KAUFMAN: This year, Americans are expected to spend more than $26 billion on gift cards for merchandize at retail stores and online. Trent Stamp, president of Charity Navigator which evaluates charity, says the amount spent on charity cards will be just a miniscule fraction of that, perhaps a few million dollars. But he says charity cards are catching on.

Mr. TRENT STAMP (President, Charity Navigator): This is absolutely a brand new movement that has exploded in the last couple of years.

KAUFMAN: Stamp says it's been driven by those wanting to make a charitable gift on behalf of family or friends but who didn't want to be so presumptuous as to choose the charity. A gift card solves the problem. Several different organizations are offering them. Eric Marks, founder of a new nonprofit gift-card organization called TisBest, says the Internet has made charity cards easy to use.

Mr. ERIC MARKS (Founder, TisBest): You go to their homepage and there's a button for buy and a button for sent. You click the Buy button, and then you can choose. And we have about 30 images up here now you can choose from for the gift card. And…

KAUFMAN: The process is similar to buying just about anything else online. After receiving a charity gift, the recipient typically goes online and chooses from among the listed charities. Depending on the card provider, that number can range from about a hundred to over a million. Eric Marks says the 200 plus choices on tisbest.org ranged from Amnesty International and autism research to the Special Olympics and the YMCA.

Mr. MARKS: We are bringing new dollars into the philanthropy world, and we're bringing new people into participating, especially people who received the card who may not have thought of doing this before.

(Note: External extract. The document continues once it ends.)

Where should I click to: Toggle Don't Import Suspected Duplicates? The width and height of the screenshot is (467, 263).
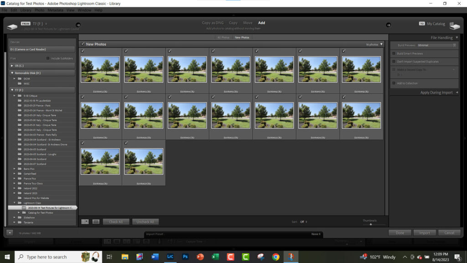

KAUFMAN: Charity gift cards come with processing and other fees. Those vary depending on the card provider. But in general, the purchase of a $50 gift card will result in a roughly $45 donation to the charity. The purchaser of the card can take the entire $50 as a tax deduction. As with all gift cards, it's important to understand exactly what you're getting, as Trent Stamp of Charity Navigators says, read the fine print.

Mr. STAMP: You need to make sure that it's not going to expire. You need to make sure there's no processing fee on top of what you already paid for the card, and you just need to make sure that, you know, that it seems right to you.

KAUFMAN: He adds that charity cards represent a nice return to what the holidays were supposed to be about.